Both ends included, set down the lines from the line containing "Click the 취업준비 tag on 대학생 card" through the last line of the records below, without pictures.

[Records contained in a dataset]
◆ ◆ ◆

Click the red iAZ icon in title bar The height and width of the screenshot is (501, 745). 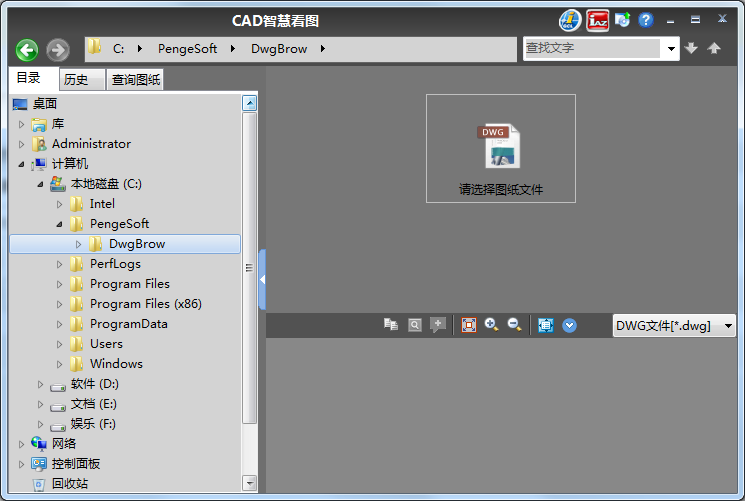(598, 20)
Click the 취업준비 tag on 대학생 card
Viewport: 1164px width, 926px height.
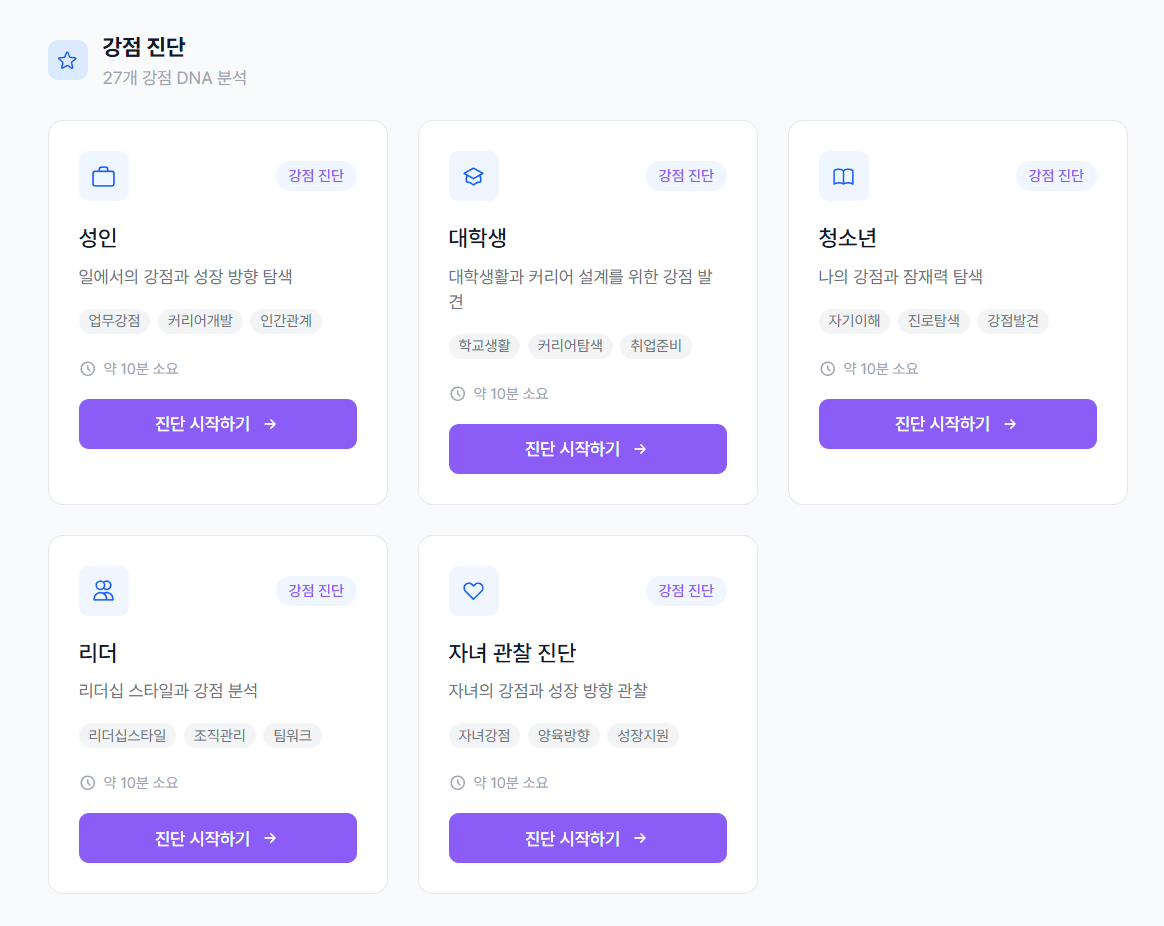[x=655, y=346]
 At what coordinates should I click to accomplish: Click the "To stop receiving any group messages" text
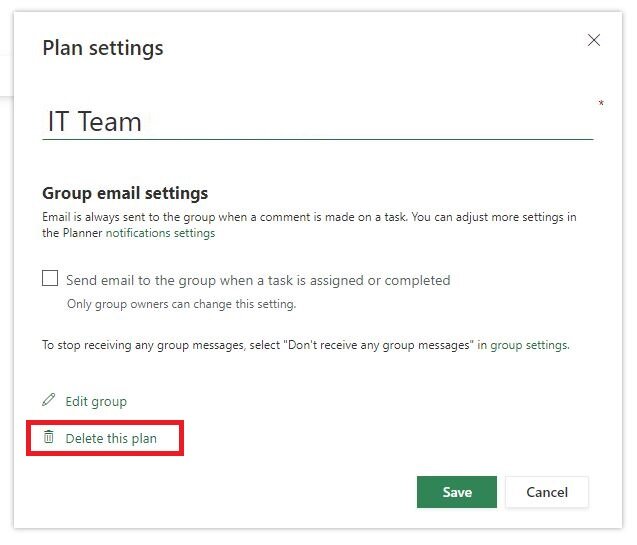pos(306,345)
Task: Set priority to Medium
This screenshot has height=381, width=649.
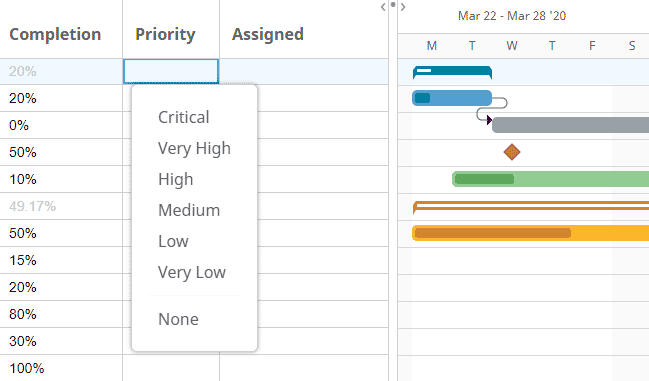Action: pyautogui.click(x=189, y=211)
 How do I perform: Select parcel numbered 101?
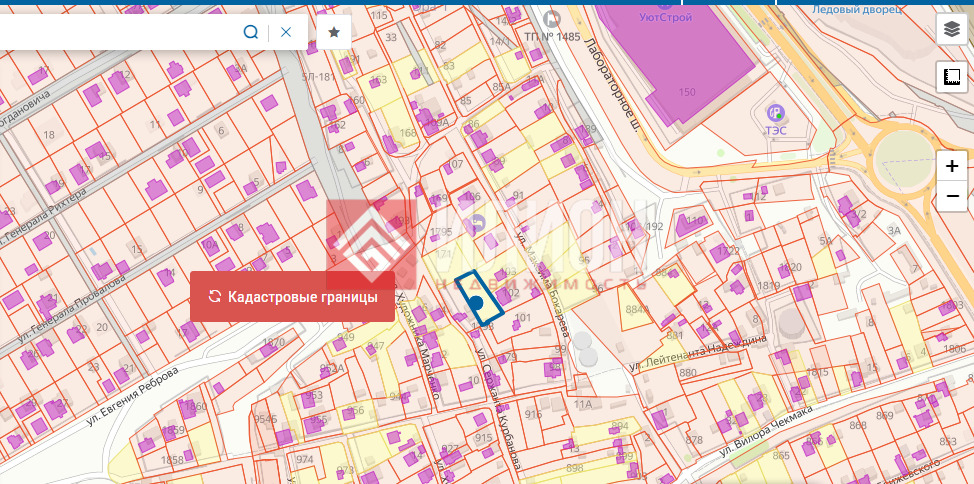pos(522,318)
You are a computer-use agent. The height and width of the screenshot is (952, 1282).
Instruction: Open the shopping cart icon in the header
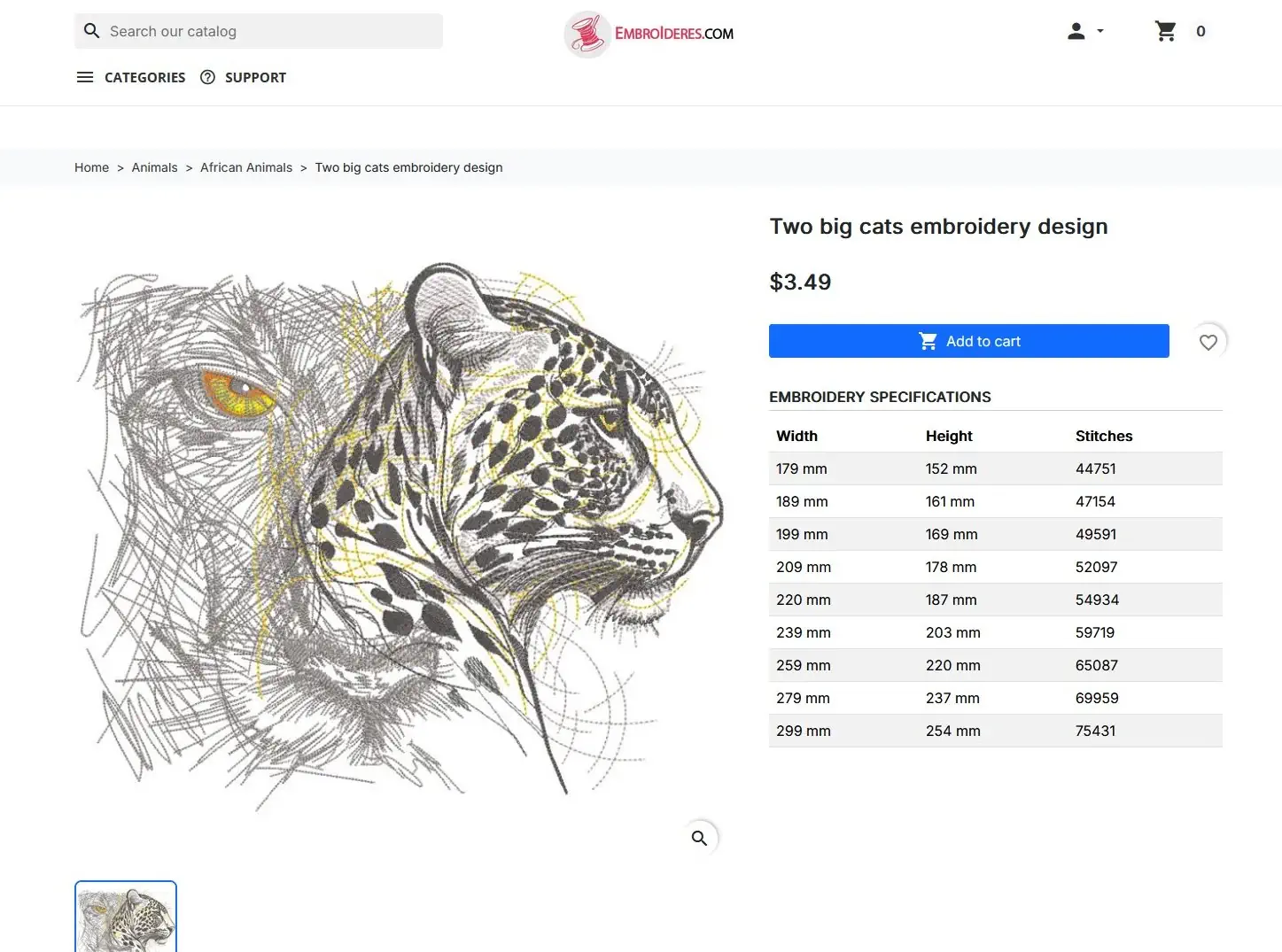1165,32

◆ ◆ ◆

> [Result for this exercise]
Click the 취업준비 tag on 대학생 card
Viewport: 1164px width, 926px height.
[x=655, y=346]
 At what coordinates should I click to accomplish: Click the "To stop receiving any group messages" text
pos(306,345)
Task: Set priority to Medium
This screenshot has height=381, width=649.
Action: pyautogui.click(x=189, y=211)
 How do I perform: Select parcel numbered 101?
pos(522,318)
You are a computer-use agent. The height and width of the screenshot is (952, 1282).
Instruction: Open the shopping cart icon in the header
1165,32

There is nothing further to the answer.